Does Rate Shopping for a Loan Hurt Your Credit?

The short answer: Barely, if you do it in a focused window. Scoring models treat multiple hard inquiries for the same type of loan, such as a mortgage, auto, or student loan, within a short period, commonly 14 to 45 days depending on the model, as a single inquiry, so shopping several lenders costs you about the same as one. This rate-shopping grace does not apply to credit card applications, which each count separately.

This guide explains how rate-shopping protection works, the timing that matters, and the one place it does not apply.

How rate-shopping protection works

Scoring models recognize that comparing loan offers is smart, so when they see several hard inquiries for the same kind of loan clustered together, they treat them as a single inquiry for scoring purposes. That means checking rates with five mortgage lenders can affect your score about as much as checking with one, rather than five times over.

The timing that matters

The protection applies within a defined window, which varies by scoring model but is commonly somewhere between 14 and 45 days. To stay safely inside it, do your rate shopping in a focused stretch rather than spreading applications over months. Many models also ignore new mortgage, auto, and student loan inquiries entirely for the first 30 days, giving you an initial buffer.

Where it does not apply

The crucial exception is credit cards. Rate-shopping deduplication is for installment loans, so each credit card application generates its own separate inquiry and is not bundled with others. That is why you space out card applications, as in how long to wait between applications, even though you can freely shop for a single loan.

The bottom line
  • Same-type loan inquiries in a short window count as one.
  • The window is commonly 14 to 45 days by model.
  • This lets you compare lenders without stacking damage.
  • It applies to mortgages, auto loans, and student loans.
  • It does not apply to credit card applications.

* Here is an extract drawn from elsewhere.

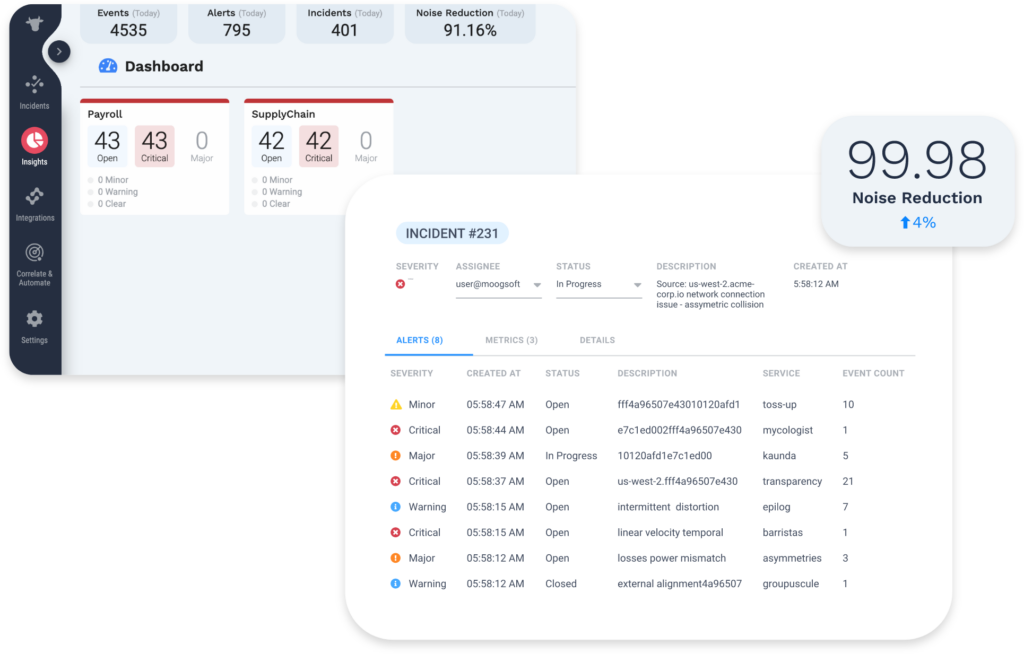Click the Critical count on the Payroll card
This screenshot has height=654, width=1024.
tap(154, 142)
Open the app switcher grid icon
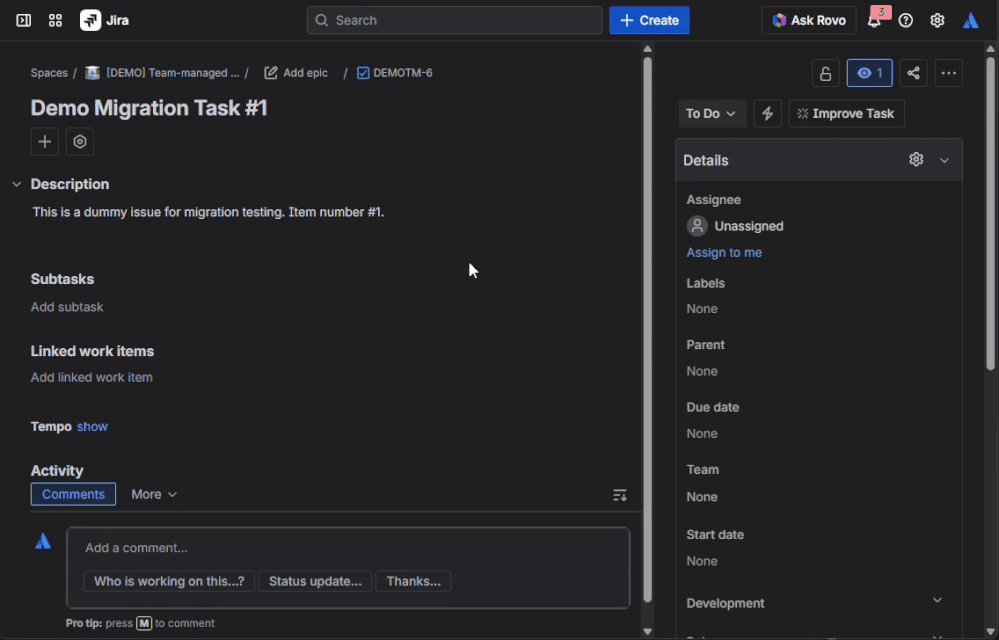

Frequently asked questions

Does shopping for a loan hurt my credit?
Barely, if done in a focused window. Multiple inquiries for the same loan type within roughly 14 to 45 days count as one, so comparing lenders costs about the same as a single inquiry.
How long do I have to rate shop?
It depends on the scoring model, but commonly a 14 to 45 day window. Cluster your applications in that period, and many models also ignore such inquiries for the first 30 days.
Does rate shopping protection apply to credit cards?
No. It applies to installment loans like mortgages and auto loans. Each credit card application counts as its own separate inquiry, so space those out.